2023年5月30日火曜日

「鷲田清一折々のことば」2660を読んで

2023年2月19日付け朝日新聞朝刊、「鷲田清一折々のことば」2660では 18世紀の啓蒙思想家・ルソーの『エミール(中)』から、次のことばが取り上げられています。    人間を社会的にするのはかれの弱さだ。 そうです。きっと人間がもし弱みを持たない、絶対的な自信に包まれた存在であるなら、彼は 他人の助けなど求めないし、我が道を進むことを選ぶでしょう。 でも人間がそのような完璧な存在ではないから、社会性が生まれ、人類が発展して来たのも 間違いありません。

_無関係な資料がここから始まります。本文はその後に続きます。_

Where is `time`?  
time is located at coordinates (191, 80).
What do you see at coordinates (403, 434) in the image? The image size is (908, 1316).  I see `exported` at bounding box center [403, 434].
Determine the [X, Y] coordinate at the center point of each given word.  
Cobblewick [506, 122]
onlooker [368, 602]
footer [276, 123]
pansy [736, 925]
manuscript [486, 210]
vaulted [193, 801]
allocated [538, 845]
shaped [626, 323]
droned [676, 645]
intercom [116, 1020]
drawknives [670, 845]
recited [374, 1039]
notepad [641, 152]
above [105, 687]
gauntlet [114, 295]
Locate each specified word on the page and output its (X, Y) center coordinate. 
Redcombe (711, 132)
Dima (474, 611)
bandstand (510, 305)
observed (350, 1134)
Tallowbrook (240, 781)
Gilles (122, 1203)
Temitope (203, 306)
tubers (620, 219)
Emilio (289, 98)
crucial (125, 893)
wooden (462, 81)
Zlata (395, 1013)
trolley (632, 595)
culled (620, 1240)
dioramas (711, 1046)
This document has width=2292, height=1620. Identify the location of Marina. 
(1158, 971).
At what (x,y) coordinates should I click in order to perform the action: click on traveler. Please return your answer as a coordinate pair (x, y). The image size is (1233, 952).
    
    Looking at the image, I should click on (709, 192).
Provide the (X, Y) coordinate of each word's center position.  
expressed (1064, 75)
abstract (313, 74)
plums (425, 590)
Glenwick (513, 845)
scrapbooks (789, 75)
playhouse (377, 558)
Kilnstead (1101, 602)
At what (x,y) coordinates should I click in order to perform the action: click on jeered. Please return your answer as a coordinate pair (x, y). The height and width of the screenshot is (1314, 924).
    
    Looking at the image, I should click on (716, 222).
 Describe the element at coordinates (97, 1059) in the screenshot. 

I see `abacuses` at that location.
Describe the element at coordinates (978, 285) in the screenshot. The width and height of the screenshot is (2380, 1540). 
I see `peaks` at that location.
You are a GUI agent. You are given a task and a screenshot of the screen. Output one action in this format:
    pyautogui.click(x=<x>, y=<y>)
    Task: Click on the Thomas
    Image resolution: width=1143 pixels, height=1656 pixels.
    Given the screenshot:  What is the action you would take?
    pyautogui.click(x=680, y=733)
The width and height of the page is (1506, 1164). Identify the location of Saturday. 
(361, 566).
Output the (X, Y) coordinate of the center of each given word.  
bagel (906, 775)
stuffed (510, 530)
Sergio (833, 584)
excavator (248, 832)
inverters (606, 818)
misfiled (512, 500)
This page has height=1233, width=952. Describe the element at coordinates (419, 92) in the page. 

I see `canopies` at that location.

弱いからこそつながり、助け合い、高度な文明を築き上げて来たのです。 ところが、複雑な社会化が成し遂げられた最近になって、私たち現代人は、個人的にも万能感 とでもいうような思い上がりの感覚に囚われて、全てのことを自ら1人で決定し、遂行している ような幻想に陥り勝ちになっているのではないでしょうか? これは、社会生活のあらゆる場面で、機械化や情報化がすすんで、表面的には自分が能動的に 係わりたいと考える多くのこが達成可能となり、必要とする情報が直ぐに入手出来るように なったことに起因すると思われますが、実際にはそれは社会生活全体の中のほんの上皮の部分 でのことに過ぎないのに、私たちは得てしてその感覚に囚われて、驕りの気分に浸されてしまう のだと思われます。 大切なことは、自分が弱い存在であることを自覚すること、その上で多くの人の助けによって 自分の生活が初めて成り立っていることを意識して、社会活動を営むことだと思われます。